## YOUR TASK
Your copy should begin at the line containing "Task: Go to previous page with left chevron" and end at the last line of the records below, matching each line exactly and leaving out pictures.

Collection entries:
================================

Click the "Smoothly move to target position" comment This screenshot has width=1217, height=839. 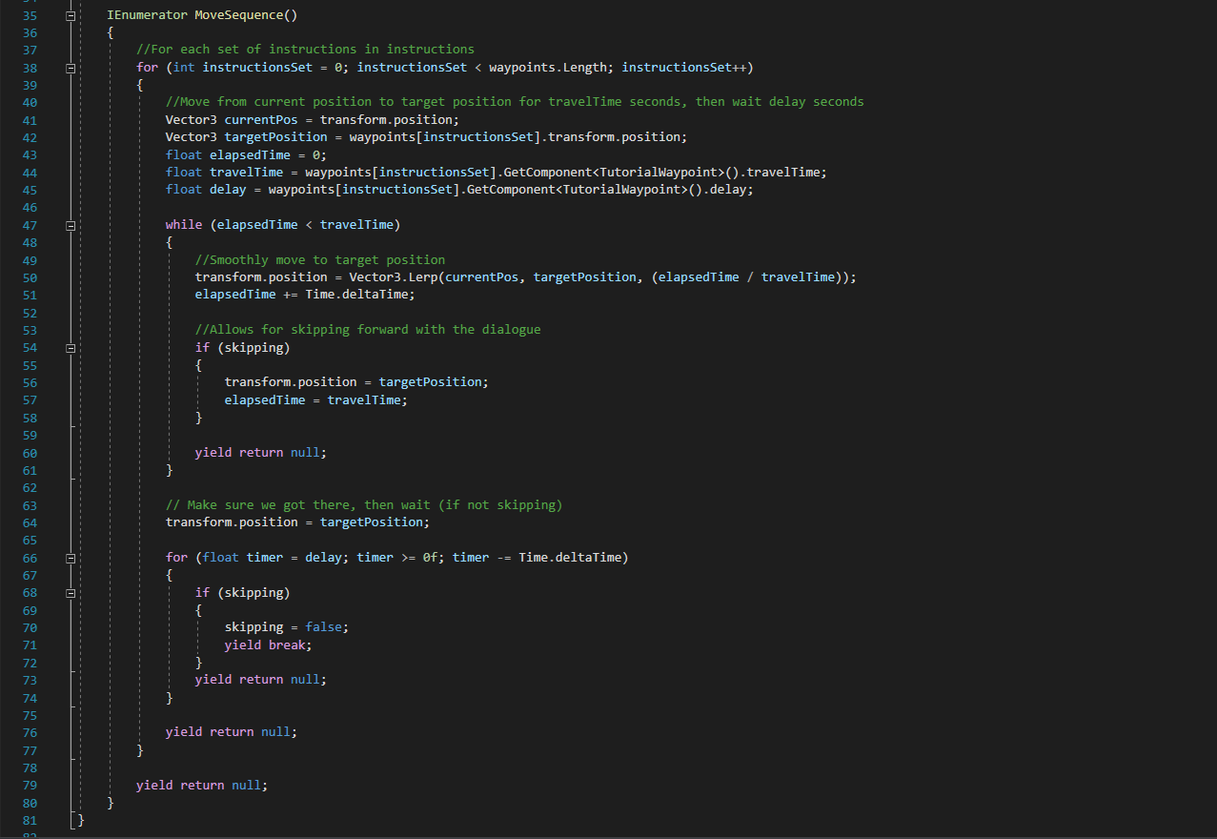tap(319, 260)
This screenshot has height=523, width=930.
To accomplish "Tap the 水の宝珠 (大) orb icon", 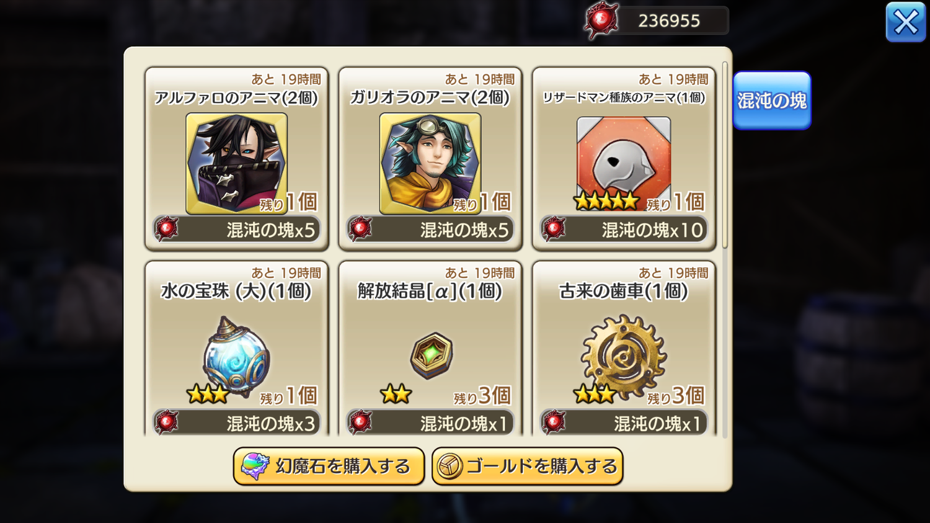I will [236, 356].
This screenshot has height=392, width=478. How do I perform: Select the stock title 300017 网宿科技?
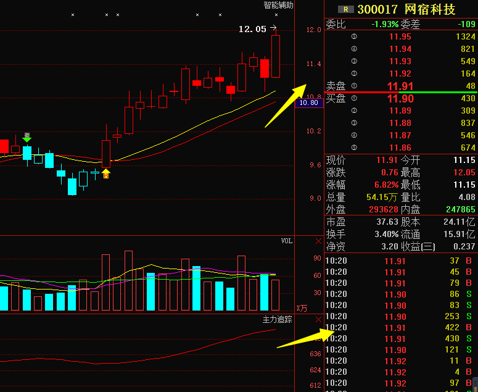click(406, 9)
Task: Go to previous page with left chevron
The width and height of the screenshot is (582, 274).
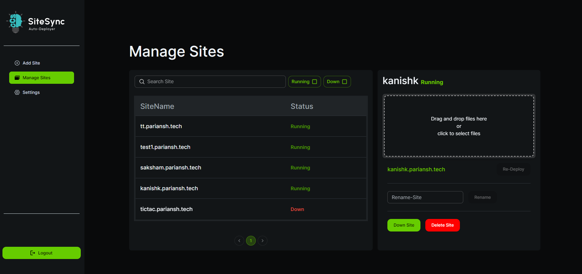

================================

## OUTPUT OF THE EXERCISE
Task: Go to previous page with left chevron
The width and height of the screenshot is (582, 274).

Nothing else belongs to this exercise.